Rowan pictured certain Victorian scholars of his acquaintance ranting in apoplectic rage at this cavalier dismissal of their favorite novelist. The vision pleased him immensely. “Life is hardly fair, is it?” he remarked to Charles.
Up ahead they saw Emma Smith and her mother standing in front of a simple stone cross and waving semaphore-style to indicate that they found the grave. Soon everyone had gathered around it for a moment of silent homage, followed by an orgy of photography.
“You’d think he could have afforded a better monument than that,” said Susan, lowering her camera.
“I’m surprised that it didn’t say anything about his books on the tombstone,” said Kate Conway. “I thought someone might have chiseled CREATOR OF SHERLOCK HOLMES or something like that.”
“Perhaps as a writer he felt that it was too late to advertise,” said Rowan with all the solemnity he could muster. “Is everyone finished here? Pictures all taken? Then, I think we should move on. Before we start back, though, I thought we might have a look inside the church itself. My references indicate that there is a private pew that is most unusual.”
He led the way to the church entrance and ushered his party inside the small sanctuary. It was a simple country church with worn wooden pews, a tiny balcony, and a Victorian stained-glass window that blazed in the golden light of afternoon. The three-paneled window featured a kneeling angel on each side in a landscape of trees and a bright blue sky. They faced the image of an armored knight leading a white horse. The inscription below was a memorial to a lieutenant in the Coldstream Guards, dead at twenty-four.
“Good heavens!” said Martha Tabram, staring up at the stained-glass window. “Do you know who that is?”
“Sir Galahad, I expect,” said Rowan Rover, reading the inscription. “It’s a memorial to a young soldier, you see.”

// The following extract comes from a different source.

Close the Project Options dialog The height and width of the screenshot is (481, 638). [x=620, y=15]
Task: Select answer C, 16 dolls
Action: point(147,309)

“It’s Ellen Terry,” she replied. “I never expected to see
“Who’s Ellen Terry?” asked Elizabeth, hoping, at least, for a lady poisoner.
“She was the first actress to receive a knighthood, I believe, but she had a rather scandalous life. Two illegitimate children! At seventeen she married the painter George Frederick Watts, which is when she posed for that picture of Sir Galahad that the stained-glass window people so shamelessly copied. Perhaps they didn’t know who posed for it.”
“Perhaps they didn’t care,” Rowan observed. “After all, she has the face of an angel, doesn’t she? Whereas Eleanor Roosevelt was a virtuous woman, full of good works, but hardly anybody’s idea of a celestial being.”
“But Ellen Terry isn’t connected to any murder cases?” Elizabeth persisted.